Simulates an \(N \times D\) dataset with two latent sample orderings \(t_1\) and \(t_2\). The first \(D/2\) features are generated from a Gaussian process over \(t_1\), and the remaining \(D/2\) features are generated from an independent Gaussian process over \(t_2\).

Each feature is a GP draw evaluated at the \(N\) sample locations. Optionally:

permute feature columns (permute_cols),
permute the sample order within block 2 (permute_rows_block2),
shift the data to be positive (shift_positive),
add i.i.d.

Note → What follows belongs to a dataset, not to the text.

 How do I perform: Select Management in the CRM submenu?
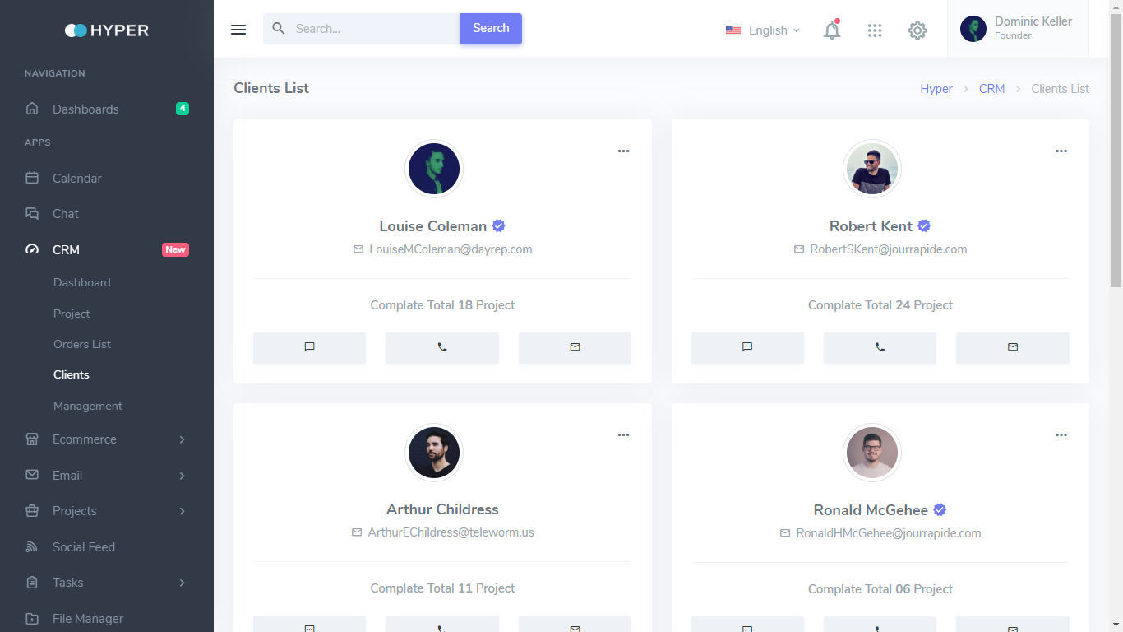click(88, 406)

Gaussian noise (noise_sd).

Column names are assigned *before* permutation and then permuted consistently with the columns, so that names remain aligned with the returned true_group.

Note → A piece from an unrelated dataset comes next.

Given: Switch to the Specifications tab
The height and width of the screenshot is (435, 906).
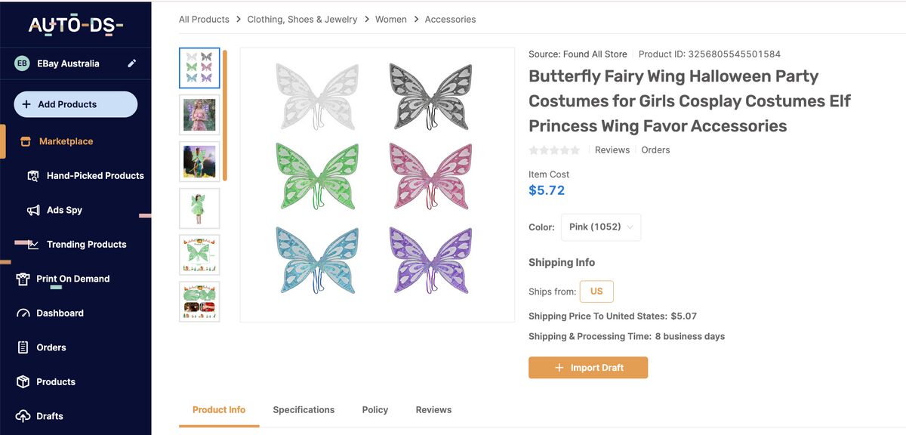Looking at the screenshot, I should pyautogui.click(x=304, y=409).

simulate_two_order_gp_dataset(
  N = 1000,
  D = 16,
  t_range = c(0, 10),
  range = 5,
  smoothness = 2.5,
  variance = 3,
  noise_sd = 0.05,
  shift_positive = TRUE,
  permute_cols = FALSE,
  permute_rows_block2 = TRUE,
  seed = NULL
)

Arguments

N: Integer \(\ge 2\). Number of samples (rows).
D: Integer \(\ge 2\) and even. Number of features (columns).
t_range: Numeric length-2 vector. Range for sampling t1 and t2.
range, smoothness, variance: Matern GP hyperparameters.
noise_sd: Nonnegative numeric. Standard deviation of i.i.d. Gaussian noise added to X.
shift_positive: Logical; if TRUE, shift each GP block so its minimum is 1.
permute_cols: Logical; if TRUE, permute feature columns.
permute_rows_block2: Logical; if TRUE, permute rows of the second GP block before combining.
seed: Optional integer seed. If not NULL, sets set.seed(seed).

Value

A list with components:

X: numeric matrix \(N \times D\).
t1, t2: numeric vectors length N (latent orderings).
permut_cols: integer vector length D (the applied column permutation; identity if permute_cols=FALSE).
true_group: integer vector length D in 1,2 indicating which ordering generated each feature (after permutation).
row_perm_block2: integer vector length N giving the row permutation applied to block 2 (or NULL).

Details

Requires fields::rdist, fields::Matern, and MASS::mvrnorm.